- TEXTO DE REFERENCIA -
El 9 de octubre de 1992 se proyectó en el festival de Sitges –en su 25ª edición– el primer filme “reconocido” de Quentin Tarantino (Knoxville, 1963), “Reservoir Dogs”, que se llevaría los premios a la mejor dirección y guion. No solo obtuvo esos dos meritorios galardones. El segundo largometraje del bad boy del cine indie de los 90 tuvo la virtud, gracias a su éxito clamoroso e instantáneo, de abrir las puertas del certamen de Sitges a otras modalidades que no fueran el fantástico y el terror estricto. Pero más allá de lo que supuso en la historia del festival, la película venía a renovar los cauces del thriller, noir, neo-noir o lo que antes supusiera el género policíaco, siempre –e innecesariamente– necesitado de nuevos atributos y etiquetas. Supuso también la confirmación de una tendencia del cine de finales del siglo XX abocada a la posmodernidad del pastiche, el reciclaje activo y la creación propia a partir de lo que otros habían creado, e impuso nuevos planteamientos de orden narrativo.
Tras su pase triunfal por Sitges, “Reservoir Dogs” llegó a los cines españoles el 16 de octubre. Antes se había proyectado en el festival de Sundance –algo lógico siendo una película desarrollada en el laboratorio del Sundance Institute– y en el de Cannes. Después de ser proyectada en Sundance, empezaron a leerse atractivas definiciones sobre un producto que resultaba inclasificable: hubo quien dijo que era una mezcla entre Jim Thompson y Samuel Beckett. De los ecos procedentes del certamen francés llegaron las sabias palabras de José Luis Guarner, uno de los primeros críticos en certificar el nacimiento de un cineasta importante. Meses después, en la crítica del filme publicada por ‘La Vanguardia’, 25 de octubre de 1992, escribía que“para empezar, es menos una película de acción que un estudio de caracteres, una película áspera y rugosa pero no sin refinamiento, a un tiempo brutalmente naturalista y calculadamente estilizada, un thriller de gánsteres con los ecos existencialistas de un Samuel Beckett y el delirio sangriento de una tragedia isabelina”.

- DATOS REGISTRADOS -
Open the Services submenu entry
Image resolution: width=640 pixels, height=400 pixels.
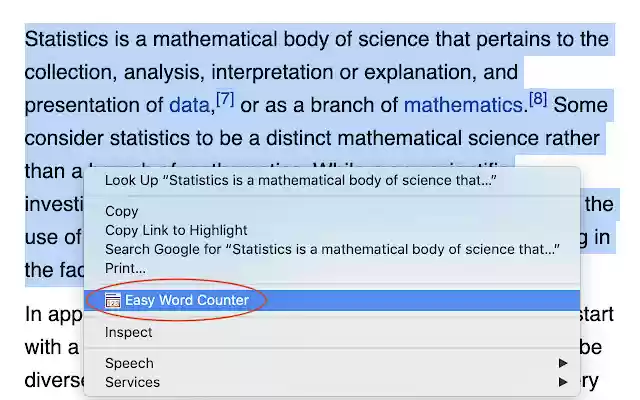point(133,381)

- OBJETIVO -
Según el texto sobre «Reservoir Dogs», ¿qué premios obtuvo la película en el festival de Sitges?

- RESPUESTA -
Los premios a la mejor dirección y al mejor guion.